The 2 dimensions edge partitioning strategy also guarantees that one vertex is replicated in at most 2 * √N machines:

it should "guarantee each vertex on only 2 partitions" in { val partitionsNumber = 4 val partitionedEdges = (1 to 100).flatMap(sourceId => { if (sourceId % 2 == 0) { (0 to 10).flatMap(_ => { val destinationId = 300+sourceId val partition = EdgePartition2D.getPartition(sourceId, destinationId, partitionsNumber) Seq((sourceId, partition), (destinationId, partition)) }) } else { val destinationId = 200+sourceId val partition = EdgePartition2D.getPartition(sourceId, destinationId, partitionsNumber) Seq((sourceId, partition), (destinationId, partition)) } }) val verticesOnPartitions = partitionedEdges.groupBy(vertexWithPartition => vertexWithPartition._1) .mapValues(vertexWithPartitions => vertexWithPartitions.map(vertexIdPartitionId => vertexIdPartitionId._2).distinct.size) val verticesWith1Partition = verticesOnPartitions.filter(vertexIdPartitions => vertexIdPartitions._2 == 1).size val verticesWith2Partitions = verticesOnPartitions.filter(vertexIdPartitions => vertexIdPartitions._2 == 2).size verticesOnPartitions.size shouldEqual (verticesWith1Partition + verticesWith2Partitions) }

The guarantee about at most 2 * √N partitions containing a vertex is interesting from the shuffle point of view. As you already know, for triplets operation GraphX moves the vertices to the edge partitions. And since we've a relatively small number (compared to other strategies) of partitions with particular vertex, the network communication is smaller.

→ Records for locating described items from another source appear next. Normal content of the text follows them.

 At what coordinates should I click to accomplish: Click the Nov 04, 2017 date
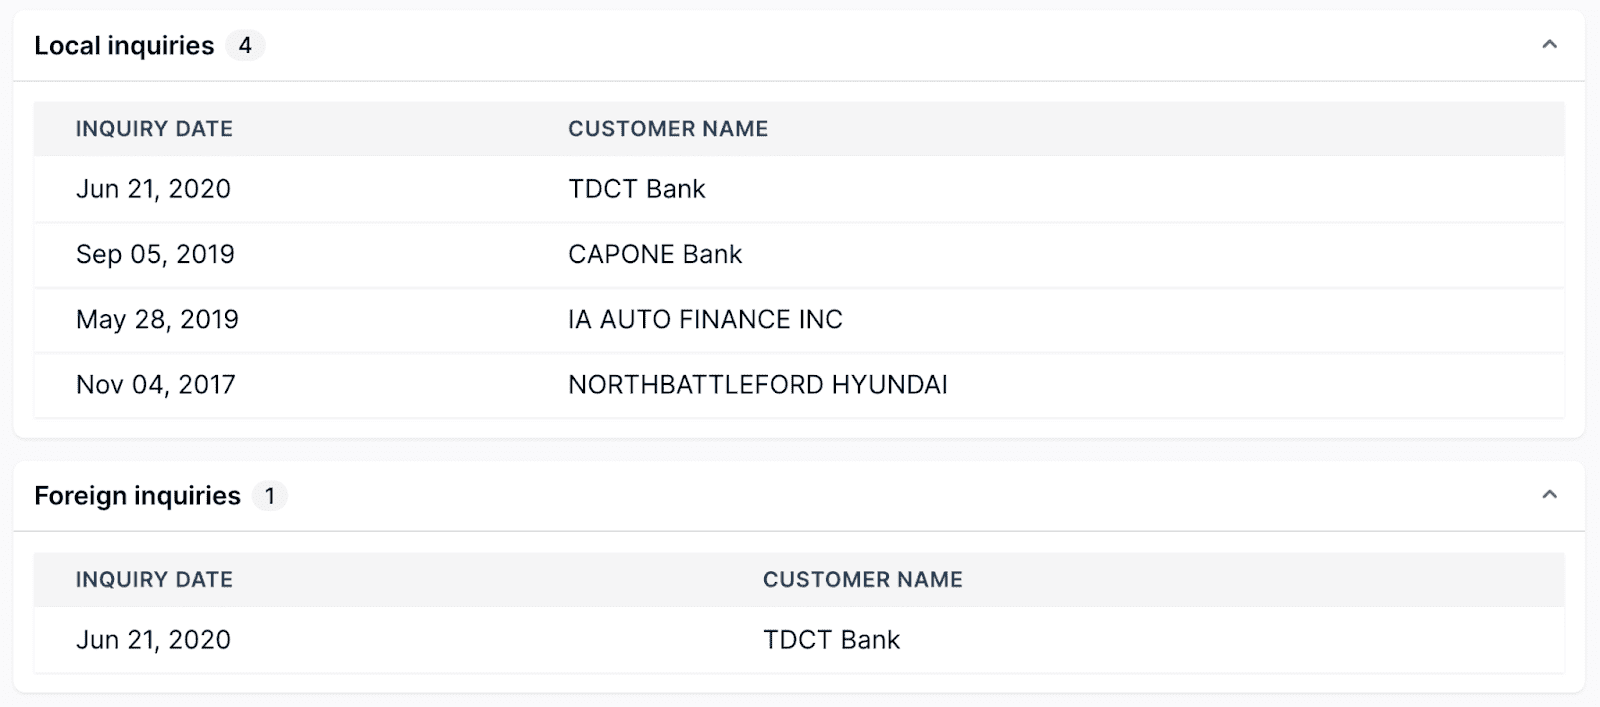[x=155, y=385]
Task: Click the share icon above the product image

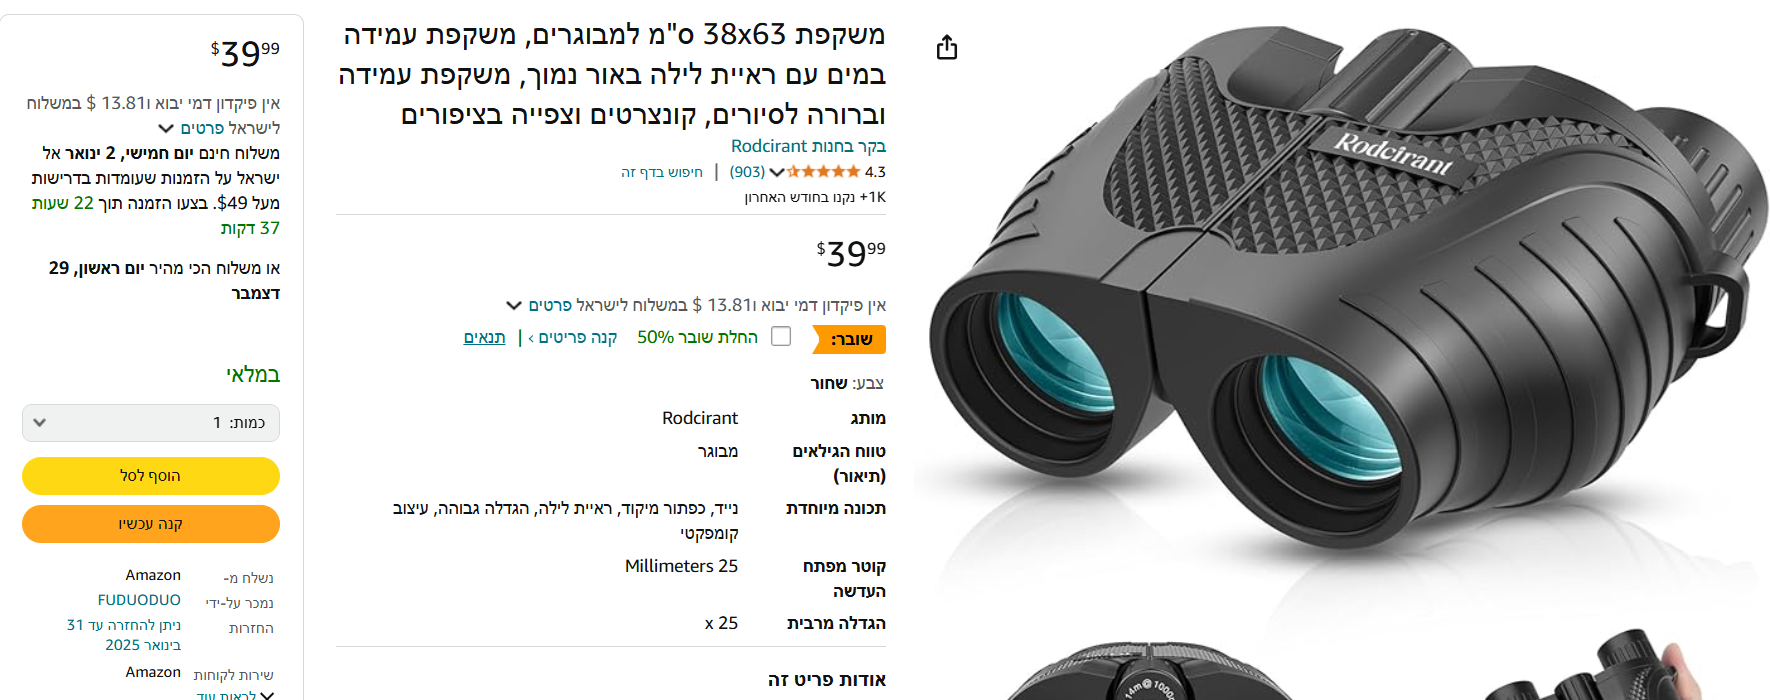Action: (x=947, y=47)
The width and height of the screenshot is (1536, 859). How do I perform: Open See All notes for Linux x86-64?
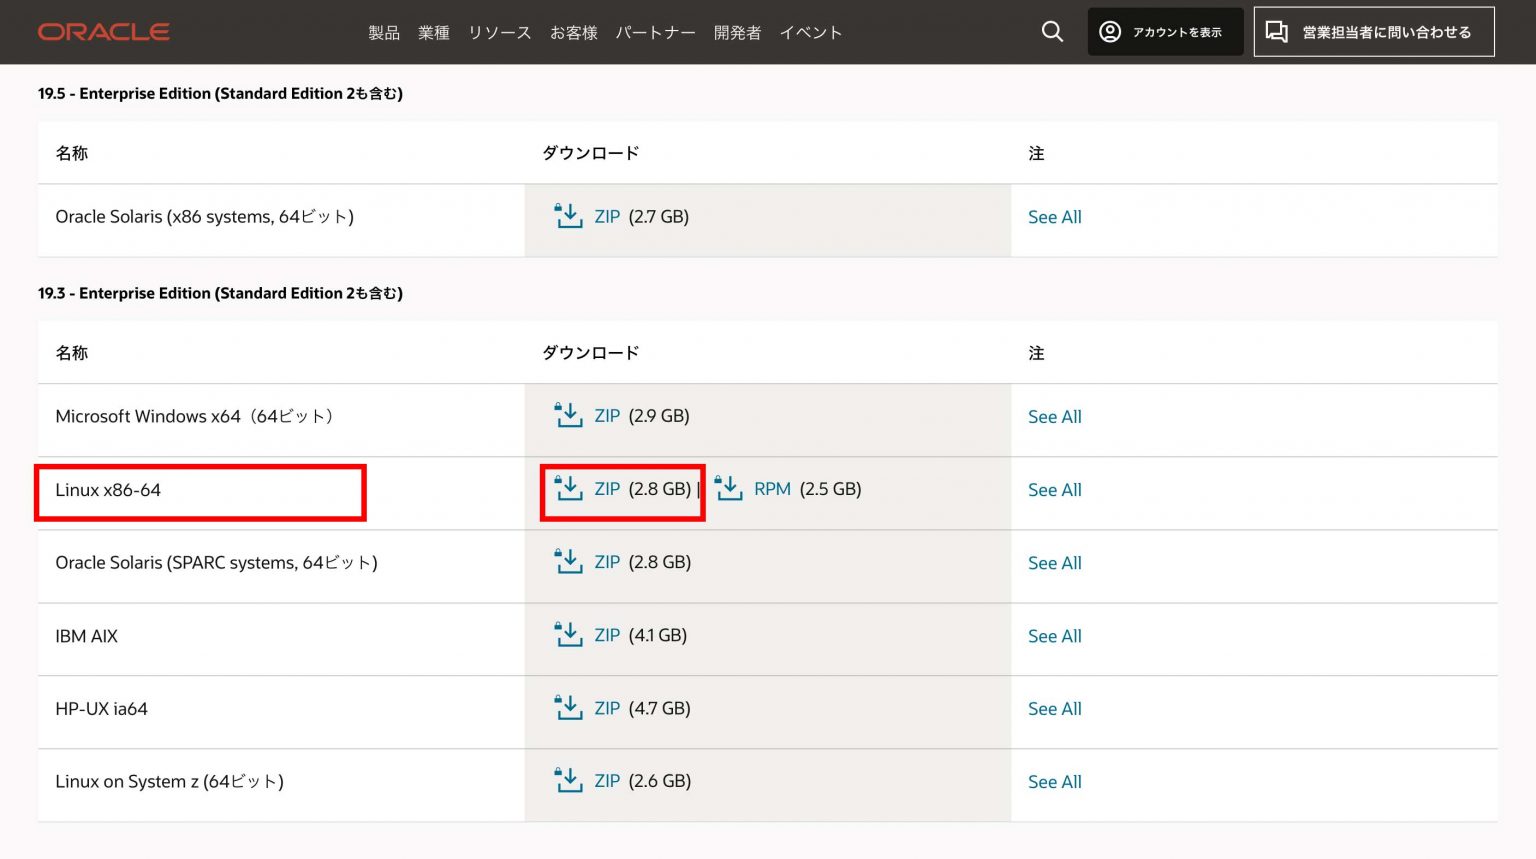[x=1054, y=490]
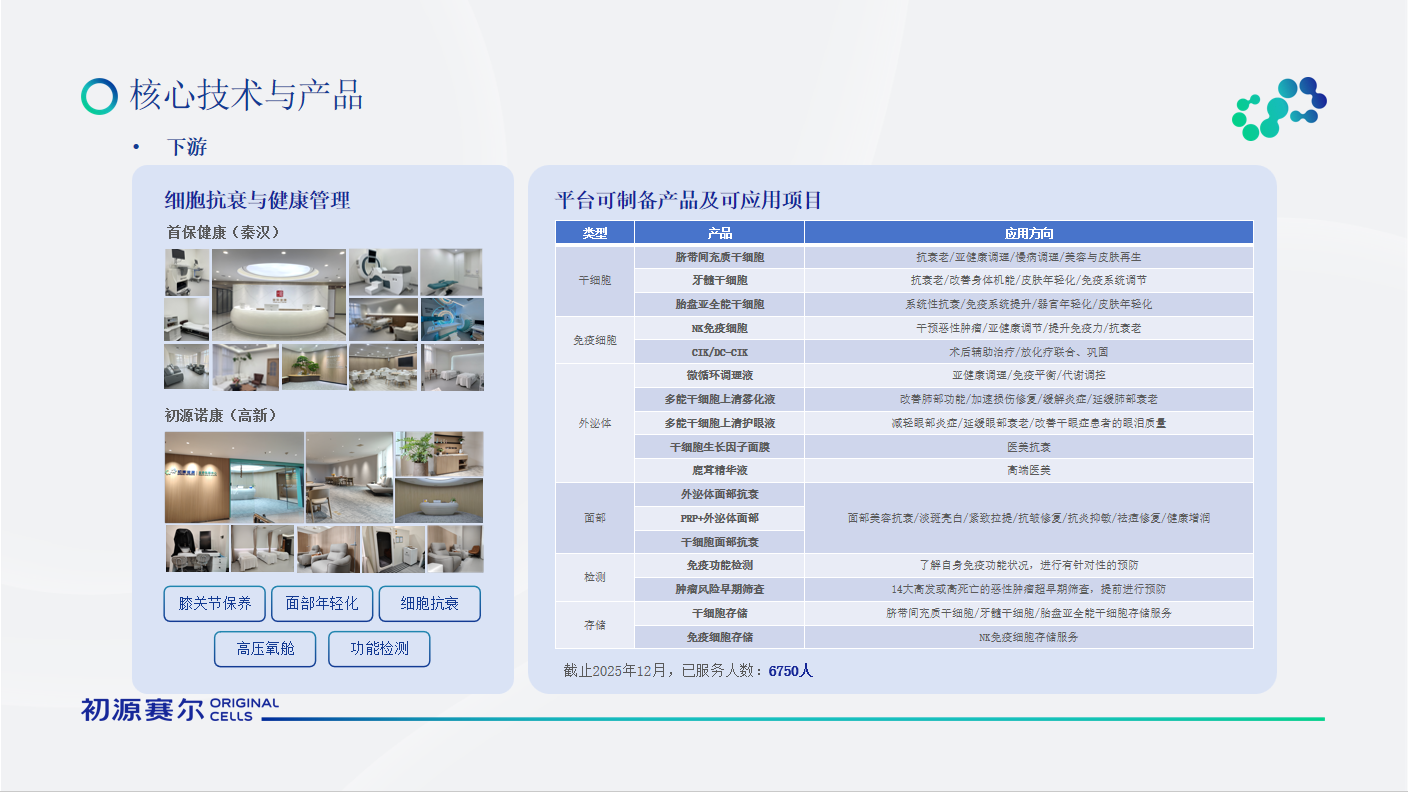Choose the 功能检测 button
This screenshot has height=792, width=1408.
379,649
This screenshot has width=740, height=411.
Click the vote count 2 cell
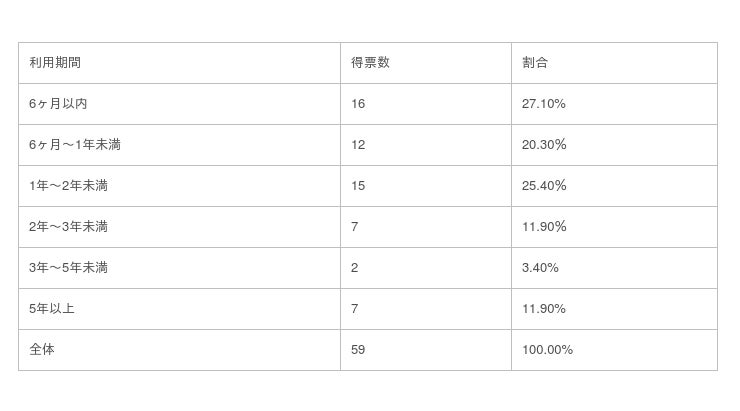(x=355, y=268)
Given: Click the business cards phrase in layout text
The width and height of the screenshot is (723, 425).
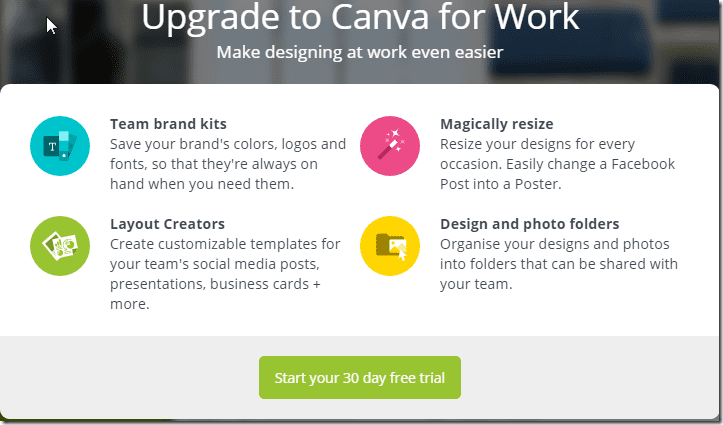Looking at the screenshot, I should (x=259, y=284).
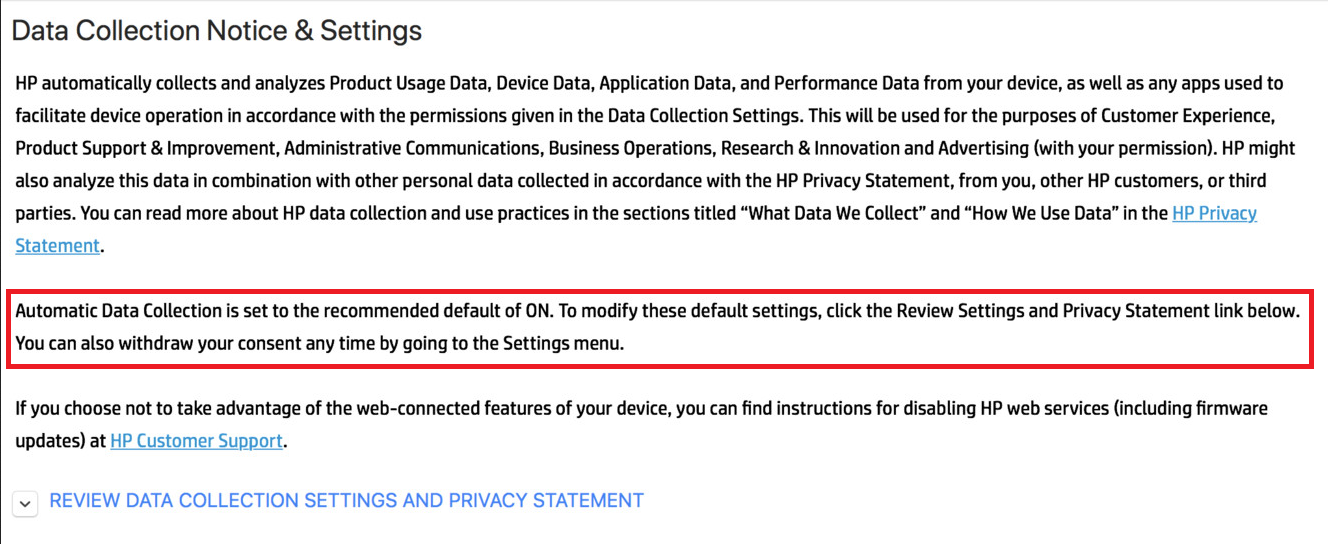The image size is (1328, 544).
Task: Select the Data Collection Notice & Settings heading
Action: (217, 31)
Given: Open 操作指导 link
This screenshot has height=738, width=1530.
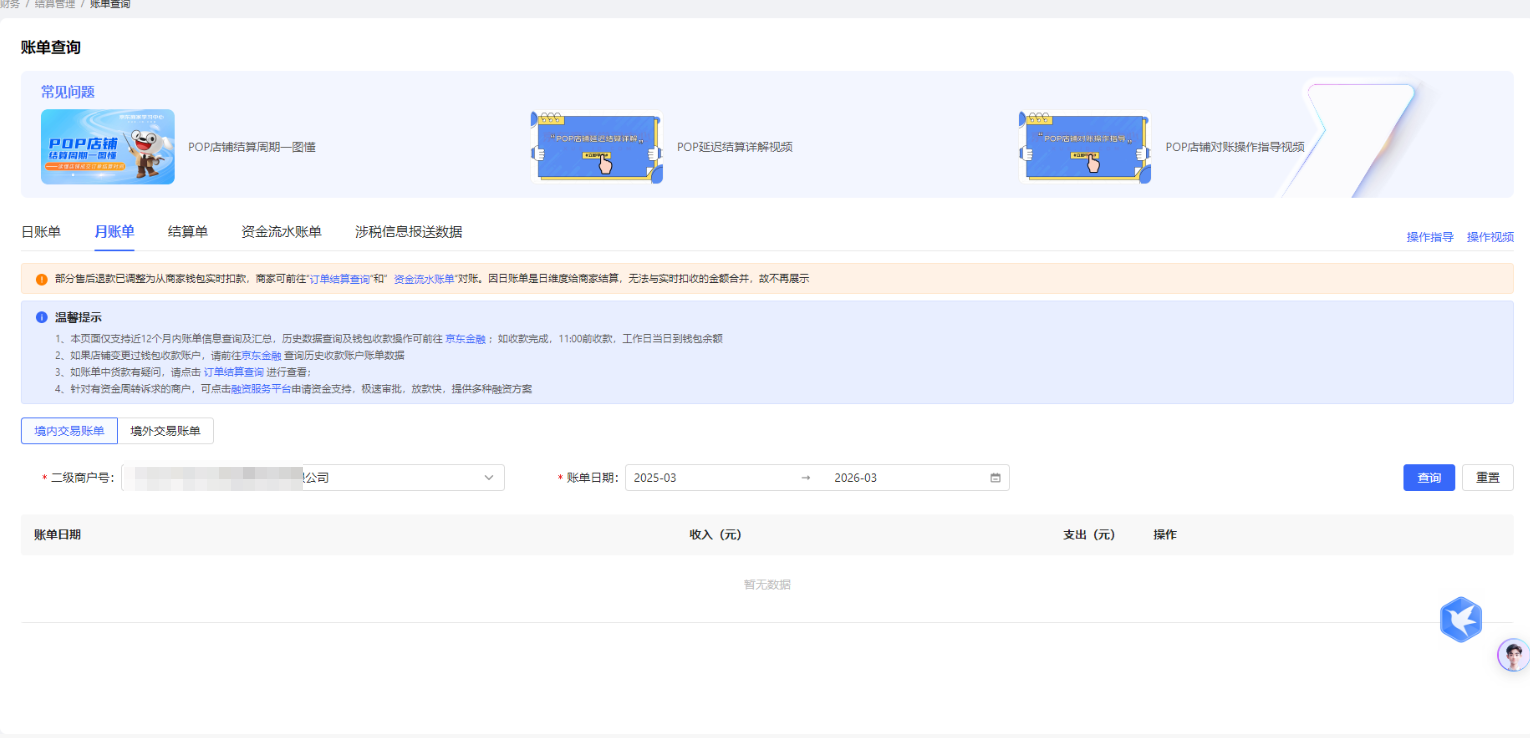Looking at the screenshot, I should tap(1430, 237).
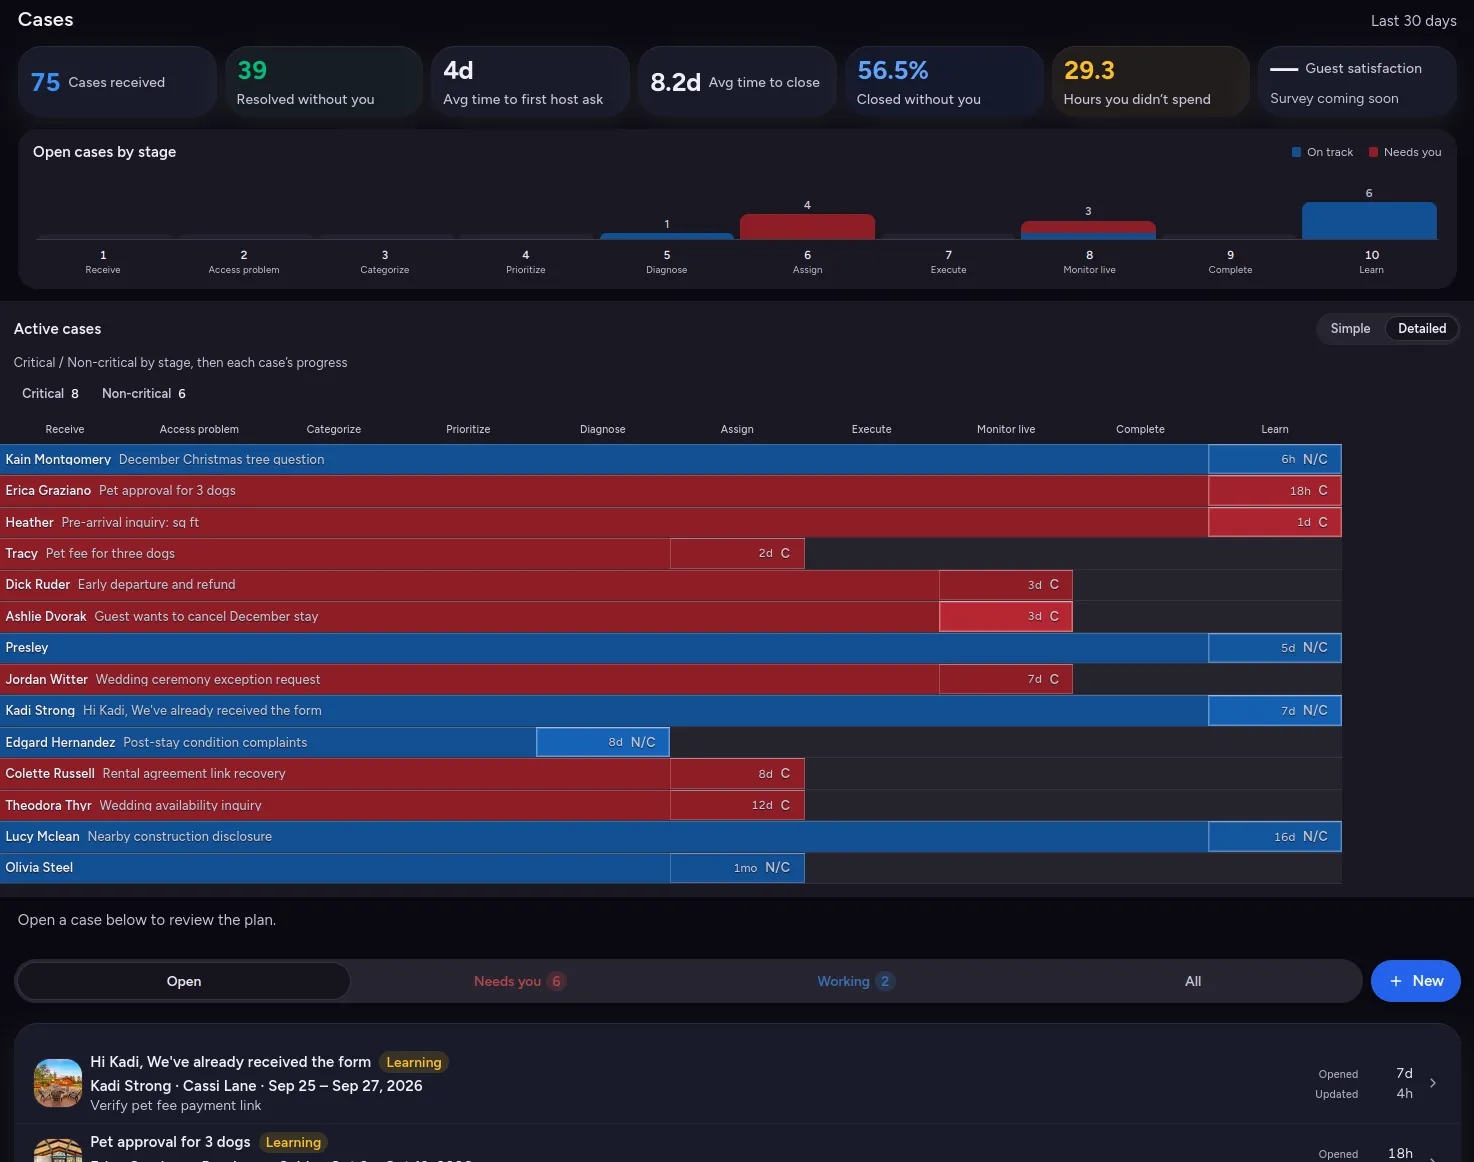This screenshot has height=1162, width=1474.
Task: Click the Assign stage red bar in chart
Action: pyautogui.click(x=807, y=227)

Moreover, according to the benchmarks done by Facebook or Zhuoyue Zhao et., 2 dimensions edge partitioning strategy is the most efficient strategy by far for graphs at scale processed with Apache Spark GraphX.

This post described edge partitioning strategies available in Apache Spark GraphX. As we could see, the framework provides different modulo-based strategies. Some of them use only the source vertex id and hence expose the risk of unbalanced partitions for graphs suffering of Power Law. The others use edge vertices to figure out the partition. Their results are much better but still don't guarantee good processing performances. Fortunately, the 2 dimensions edge partitioning strategy offers much better performance. Aside from pretty good data processing times, it also guarantees that each vertex will be stored in at most 2 * √N partitions, reducing by that the amount of shuffled data in the case of triplets operation.